BRIEF >>
Give back all the data exactly as it was written.

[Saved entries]
---------------

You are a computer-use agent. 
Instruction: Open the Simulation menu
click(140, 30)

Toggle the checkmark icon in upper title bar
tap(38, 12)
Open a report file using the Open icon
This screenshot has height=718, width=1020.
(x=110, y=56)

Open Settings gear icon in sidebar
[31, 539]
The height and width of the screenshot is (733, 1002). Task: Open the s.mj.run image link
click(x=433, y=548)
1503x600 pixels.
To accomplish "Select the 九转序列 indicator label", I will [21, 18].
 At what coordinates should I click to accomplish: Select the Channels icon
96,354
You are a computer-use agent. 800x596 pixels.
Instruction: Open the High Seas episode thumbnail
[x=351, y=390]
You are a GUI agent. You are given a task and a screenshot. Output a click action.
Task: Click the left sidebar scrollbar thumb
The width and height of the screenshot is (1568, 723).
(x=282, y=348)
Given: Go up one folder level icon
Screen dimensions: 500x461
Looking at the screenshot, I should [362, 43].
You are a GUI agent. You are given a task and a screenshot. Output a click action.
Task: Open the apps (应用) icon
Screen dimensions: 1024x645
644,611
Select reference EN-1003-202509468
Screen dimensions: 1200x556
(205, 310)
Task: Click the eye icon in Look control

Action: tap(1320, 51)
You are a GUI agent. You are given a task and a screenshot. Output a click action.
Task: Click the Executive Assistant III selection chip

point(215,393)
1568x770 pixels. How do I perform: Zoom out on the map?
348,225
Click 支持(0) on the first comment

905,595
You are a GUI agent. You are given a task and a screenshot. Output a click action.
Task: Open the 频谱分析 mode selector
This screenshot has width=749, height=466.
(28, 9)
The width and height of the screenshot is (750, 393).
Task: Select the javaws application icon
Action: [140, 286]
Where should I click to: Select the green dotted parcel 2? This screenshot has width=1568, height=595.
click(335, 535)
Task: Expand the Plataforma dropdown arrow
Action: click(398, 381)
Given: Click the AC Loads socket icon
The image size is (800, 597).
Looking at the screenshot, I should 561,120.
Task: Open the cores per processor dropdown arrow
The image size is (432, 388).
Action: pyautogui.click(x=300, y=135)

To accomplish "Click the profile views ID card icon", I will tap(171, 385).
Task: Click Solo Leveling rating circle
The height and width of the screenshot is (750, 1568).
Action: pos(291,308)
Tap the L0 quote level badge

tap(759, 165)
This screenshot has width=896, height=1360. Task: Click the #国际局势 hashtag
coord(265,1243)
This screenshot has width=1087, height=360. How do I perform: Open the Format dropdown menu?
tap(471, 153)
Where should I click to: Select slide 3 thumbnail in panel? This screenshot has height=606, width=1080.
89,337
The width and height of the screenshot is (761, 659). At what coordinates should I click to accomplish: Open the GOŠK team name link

---------------

EXERCISE SOLUTION >>
You are a computer-use agent. 
Instruction: Open the Simulation menu
click(140, 30)

Toggle the checkmark icon in upper title bar
tap(38, 12)
Open a report file using the Open icon
This screenshot has height=718, width=1020.
(x=110, y=56)

Open Settings gear icon in sidebar
[31, 539]
The height and width of the screenshot is (733, 1002). Task: Open the s.mj.run image link
click(x=433, y=548)
1503x600 pixels.
To accomplish "Select the 九转序列 indicator label", I will [21, 18].
 At what coordinates should I click to accomplish: Select the Channels icon
96,354
You are a computer-use agent. 800x596 pixels.
Instruction: Open the High Seas episode thumbnail
[x=351, y=390]
You are a GUI agent. You are given a task and a screenshot. Output a click action.
Task: Click the left sidebar scrollbar thumb
The width and height of the screenshot is (1568, 723).
(x=282, y=348)
Given: Go up one folder level icon
Screen dimensions: 500x461
Looking at the screenshot, I should [362, 43].
You are a GUI agent. You are given a task and a screenshot. Output a click action.
Task: Open the apps (应用) icon
Screen dimensions: 1024x645
644,611
Select reference EN-1003-202509468
Screen dimensions: 1200x556
(205, 310)
Task: Click the eye icon in Look control

Action: tap(1320, 51)
You are a GUI agent. You are given a task and a screenshot. Output a click action.
Task: Click the Executive Assistant III selection chip

point(215,393)
1568x770 pixels. How do I perform: Zoom out on the map?
348,225
Click 支持(0) on the first comment

905,595
You are a GUI agent. You are given a task and a screenshot. Output a click action.
Task: Open the 频谱分析 mode selector
This screenshot has width=749, height=466.
(28, 9)
The width and height of the screenshot is (750, 393).
Task: Select the javaws application icon
Action: [140, 286]
Where should I click to: Select the green dotted parcel 2? This screenshot has width=1568, height=595.
click(335, 535)
Task: Expand the Plataforma dropdown arrow
Action: click(398, 381)
Given: Click the AC Loads socket icon
The image size is (800, 597).
Looking at the screenshot, I should 561,120.
Task: Open the cores per processor dropdown arrow
The image size is (432, 388).
Action: pyautogui.click(x=300, y=135)

To accomplish "Click the profile views ID card icon", I will tap(171, 385).
Task: Click Solo Leveling rating circle
The height and width of the screenshot is (750, 1568).
Action: pos(291,308)
Tap the L0 quote level badge

tap(759, 165)
This screenshot has width=896, height=1360. Task: Click the #国际局势 hashtag
coord(265,1243)
This screenshot has width=1087, height=360. How do I perform: Open the Format dropdown menu?
tap(471, 153)
Where should I click to: Select slide 3 thumbnail in panel? This screenshot has height=606, width=1080.
89,337
The width and height of the screenshot is (761, 659). At what coordinates should I click to accomplish: Open the GOŠK team name link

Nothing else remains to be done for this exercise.